## DATASET CONTENT:
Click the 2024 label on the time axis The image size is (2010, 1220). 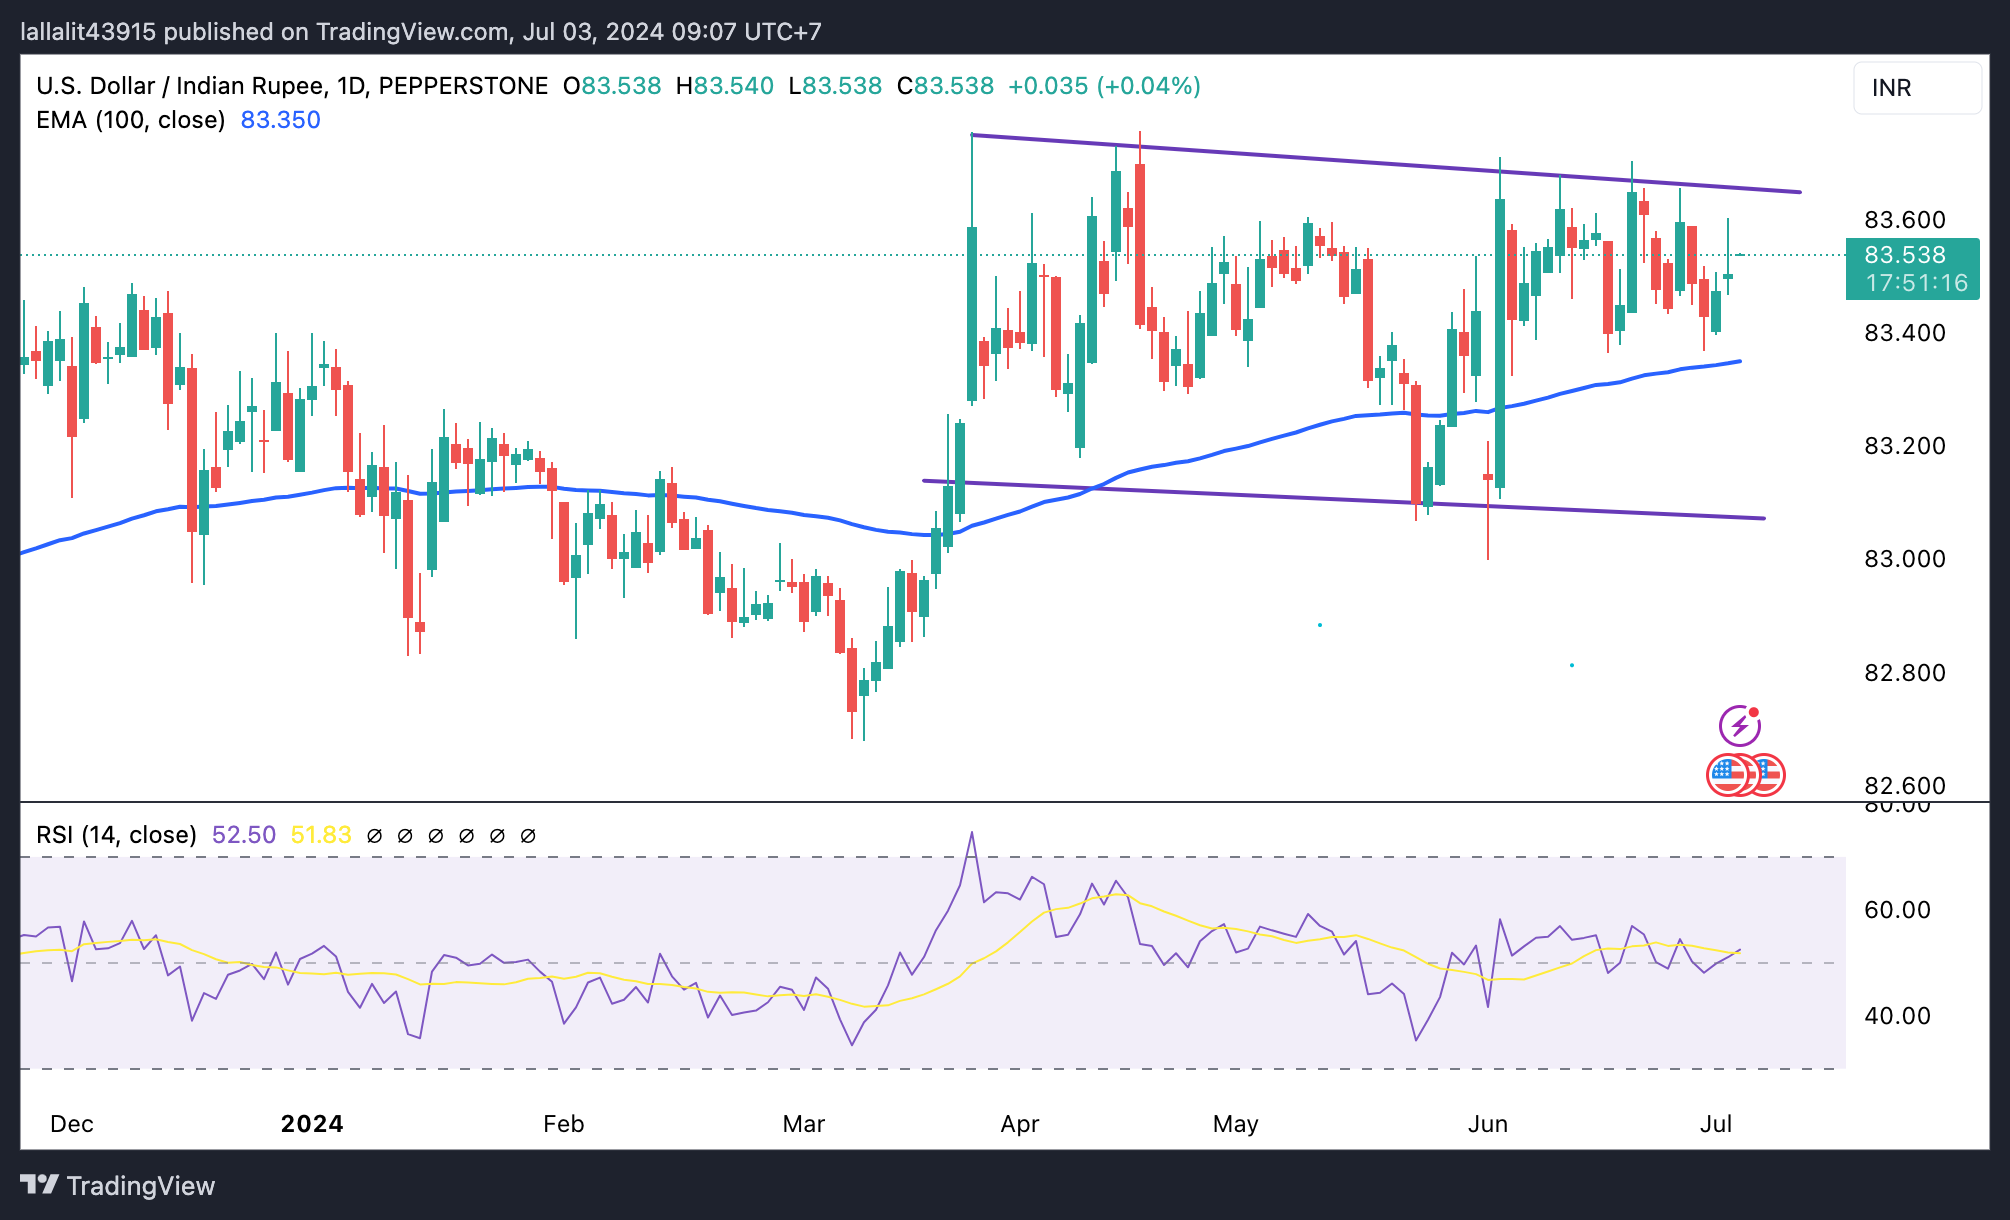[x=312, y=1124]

---

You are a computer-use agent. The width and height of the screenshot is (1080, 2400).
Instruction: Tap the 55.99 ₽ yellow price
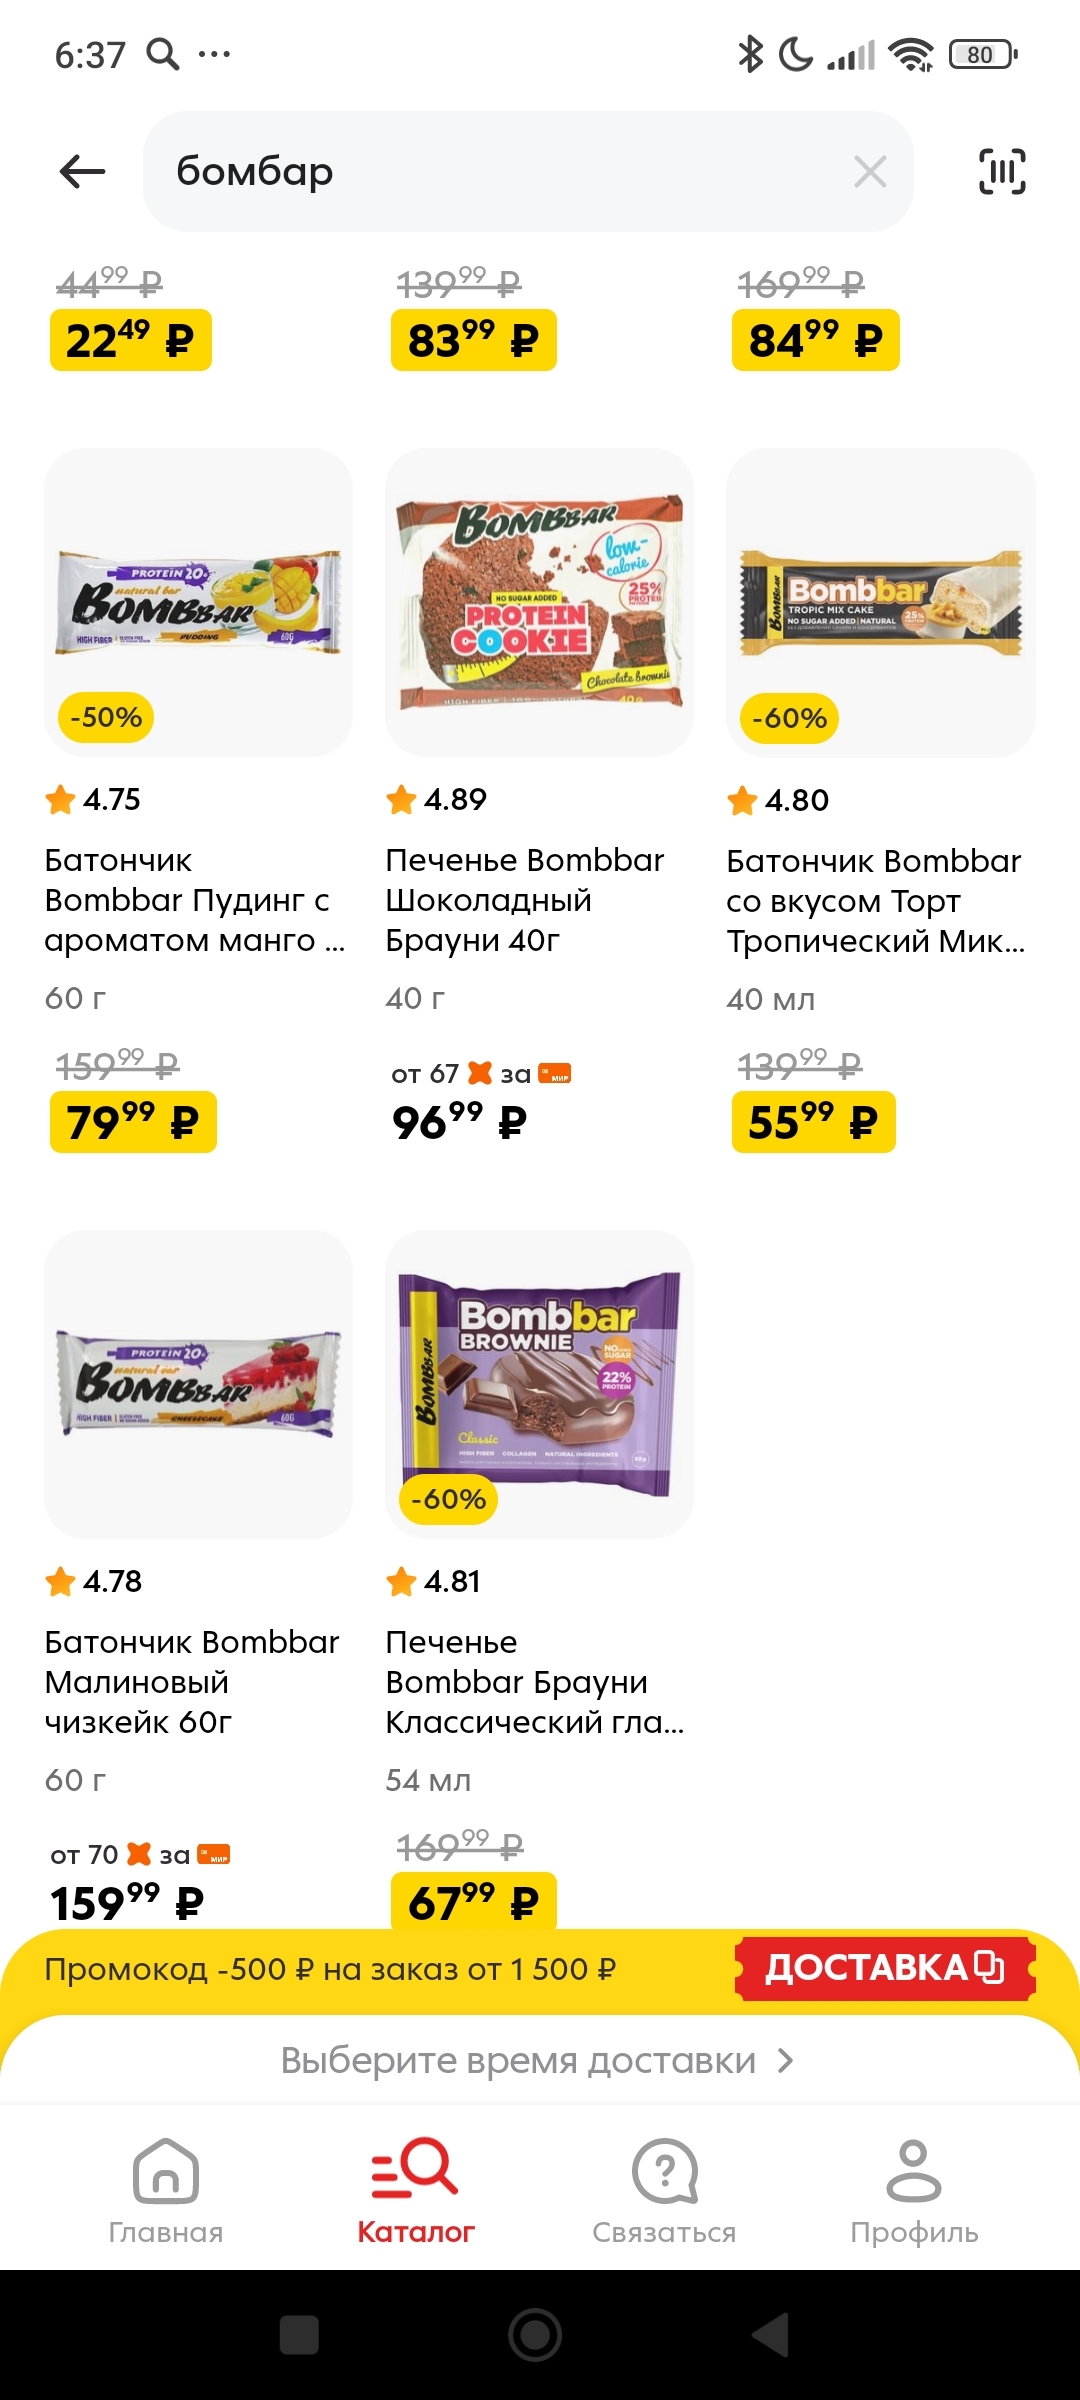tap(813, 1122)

...

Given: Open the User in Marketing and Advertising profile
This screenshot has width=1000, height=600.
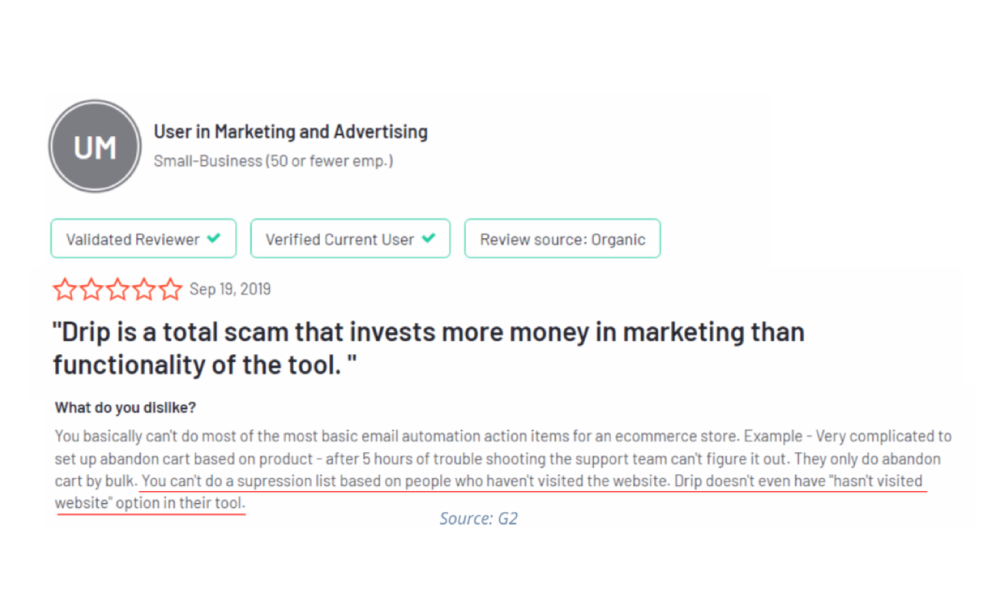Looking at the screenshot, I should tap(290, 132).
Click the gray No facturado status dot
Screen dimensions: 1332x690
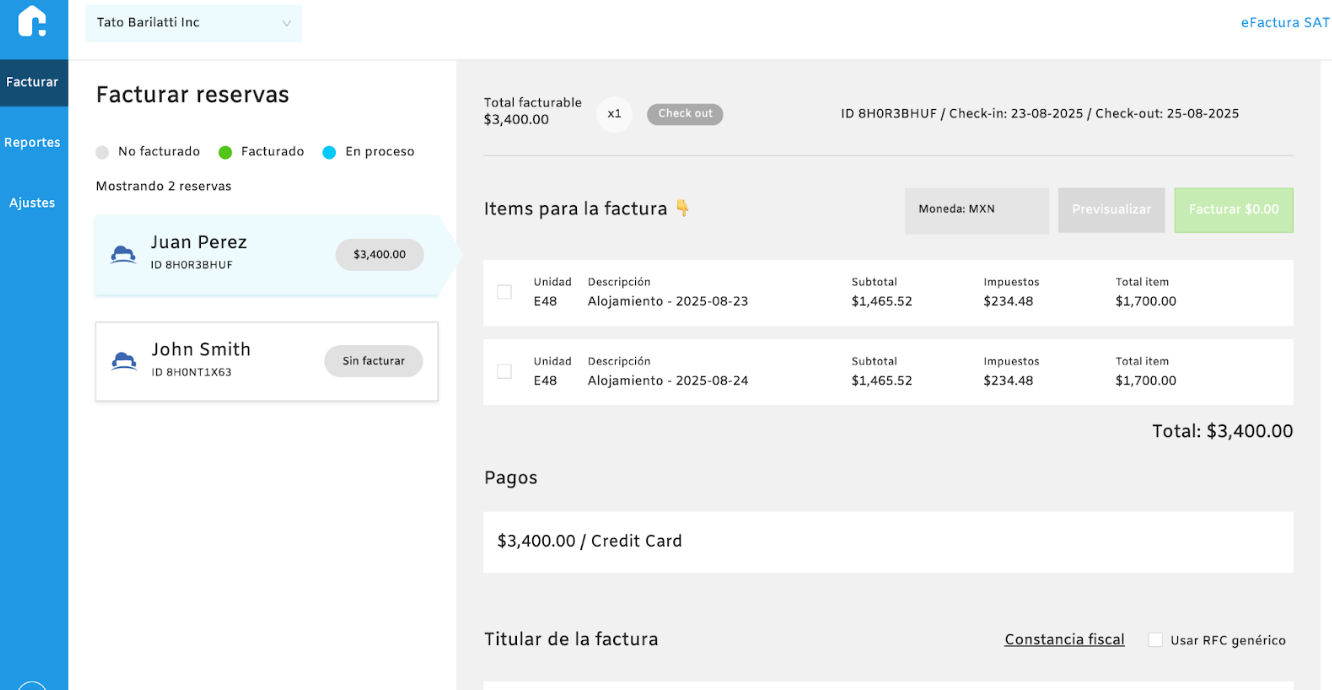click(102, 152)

## WORK TO COMPLETE:
Repeat everything from the line containing "Click the gray No facturado status dot" down to the line containing "click(102, 152)", adding 38 to each coordinate in the answers. Omit the pictures.

## ANSWER IN FULL:
Click the gray No facturado status dot
Screen dimensions: 1332x690
click(140, 190)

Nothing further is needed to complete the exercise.